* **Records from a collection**
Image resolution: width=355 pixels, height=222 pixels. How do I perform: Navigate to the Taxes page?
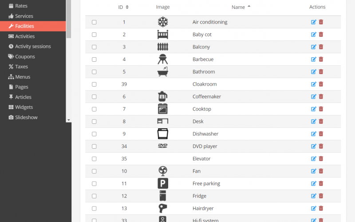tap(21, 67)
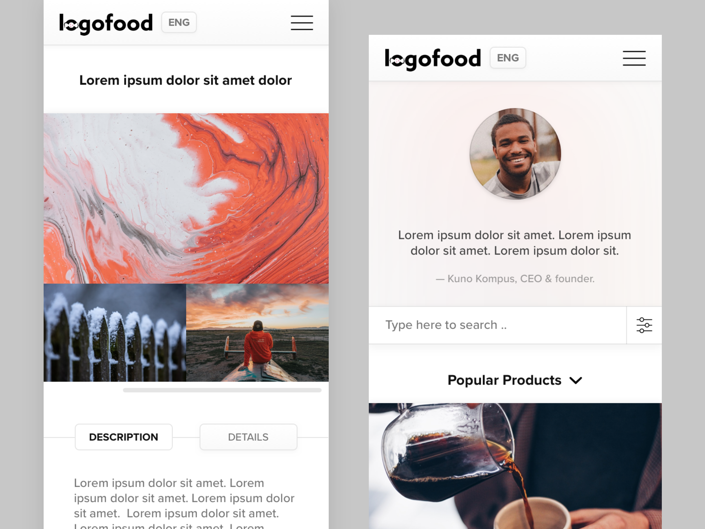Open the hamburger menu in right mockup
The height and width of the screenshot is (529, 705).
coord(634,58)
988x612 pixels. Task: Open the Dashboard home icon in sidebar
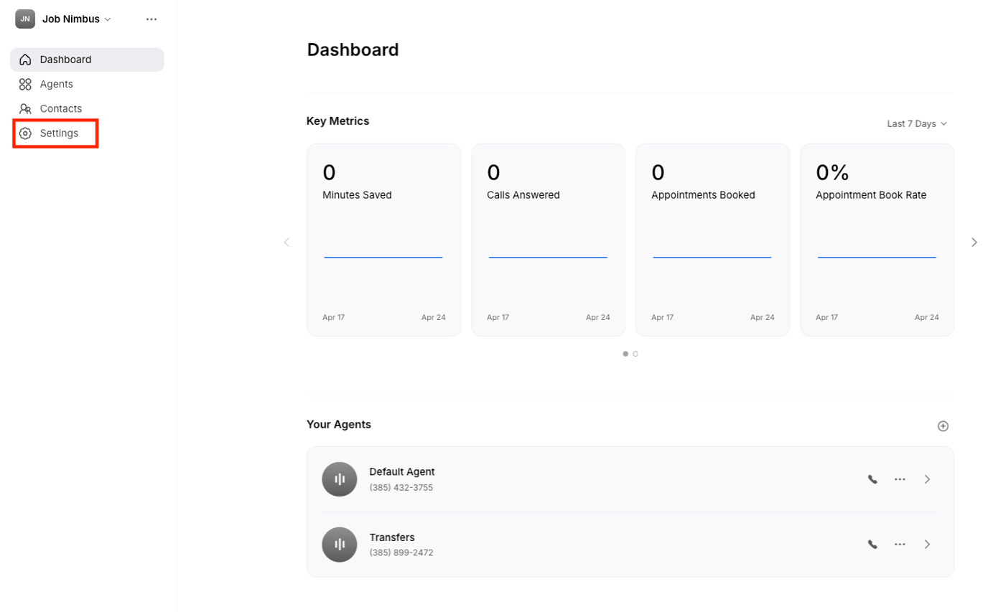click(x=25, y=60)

* **TASK BRIEF**
Before answering, please find the line containing "988x612 pixels. Task: Open" above, then copy exactly from it through the last line of the entries, both included, without pictures.

* **ANSWER TO THIS EXERCISE**
988x612 pixels. Task: Open the Dashboard home icon in sidebar
click(x=25, y=60)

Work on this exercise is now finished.